┌──

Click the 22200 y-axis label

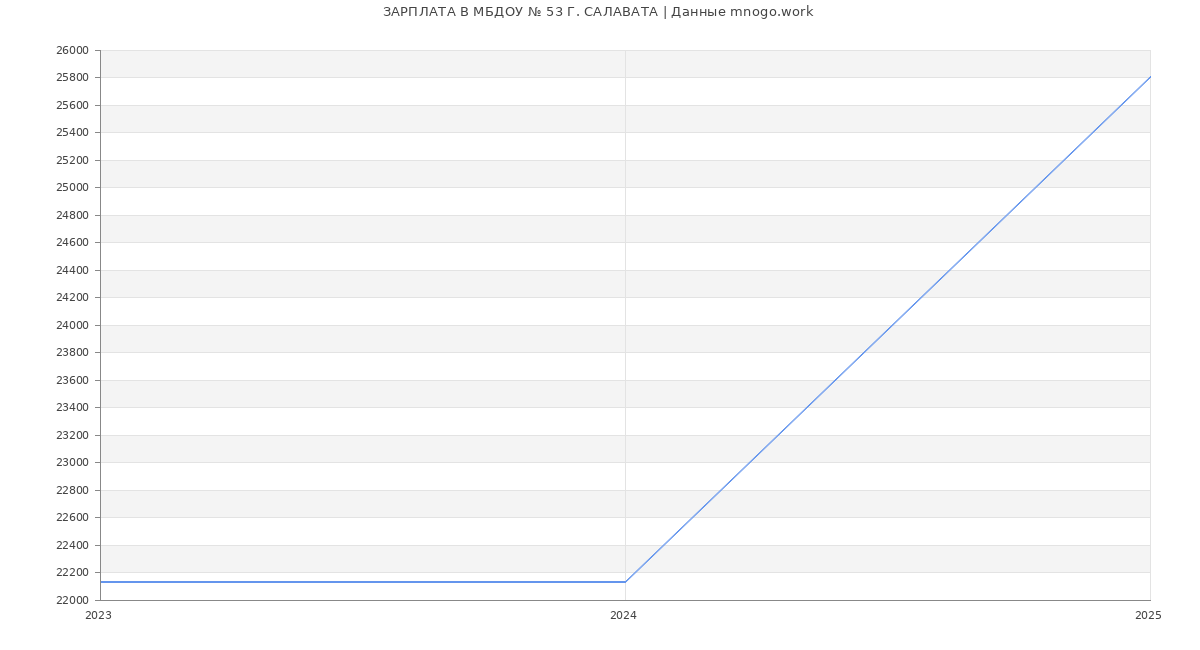pyautogui.click(x=72, y=572)
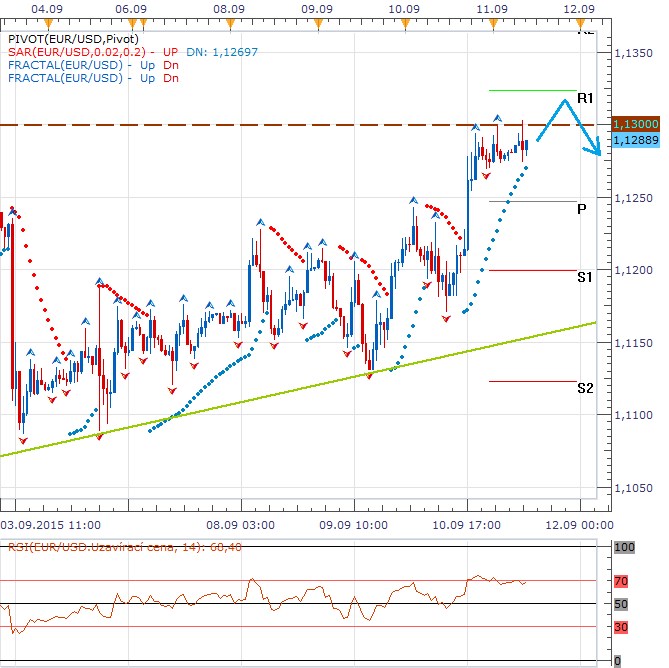Click the S1 support level label

[585, 277]
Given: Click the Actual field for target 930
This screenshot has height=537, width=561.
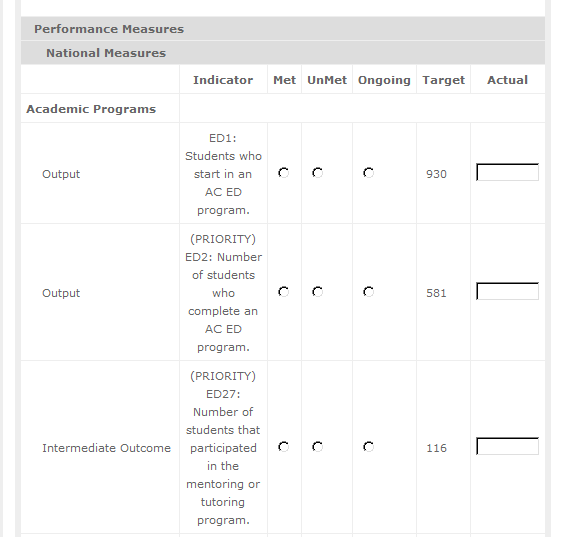Looking at the screenshot, I should point(507,172).
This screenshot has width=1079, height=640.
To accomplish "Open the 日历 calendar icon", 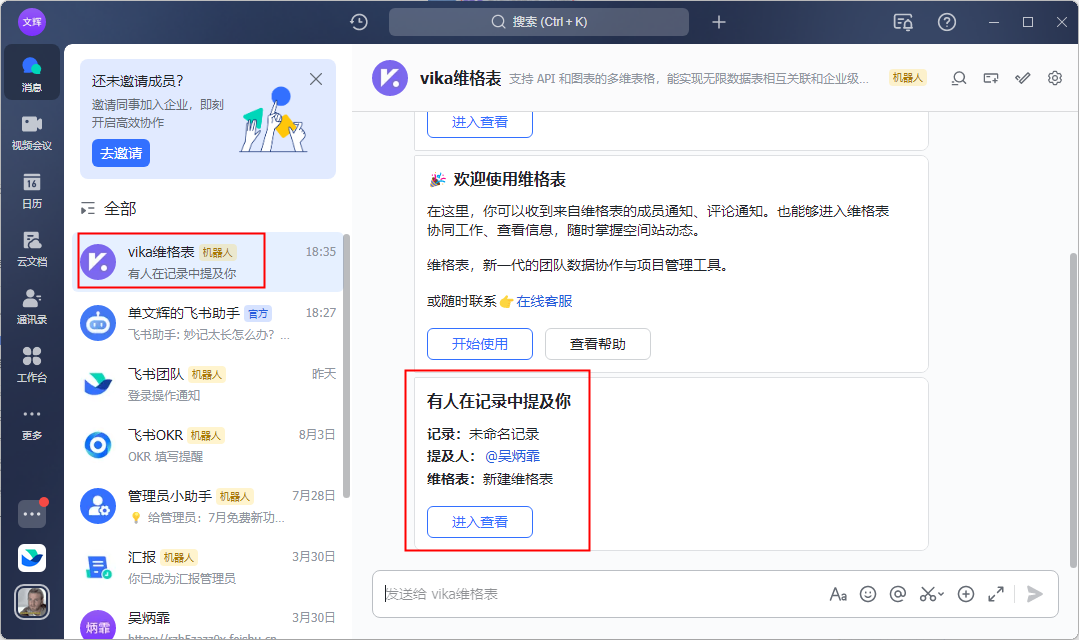I will pyautogui.click(x=32, y=190).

└──

WORK REQUEST
Reproduce exactly the entries from their first line through the line containing "This screenshot has width=1079, height=640.", including both, and omit any pictures.

OUTPUT
Click the 22200 y-axis label

pyautogui.click(x=72, y=572)
Click the S1 support level label

[585, 277]
Given: Click the Actual field for target 930
This screenshot has height=537, width=561.
Looking at the screenshot, I should point(507,172).
This screenshot has width=1079, height=640.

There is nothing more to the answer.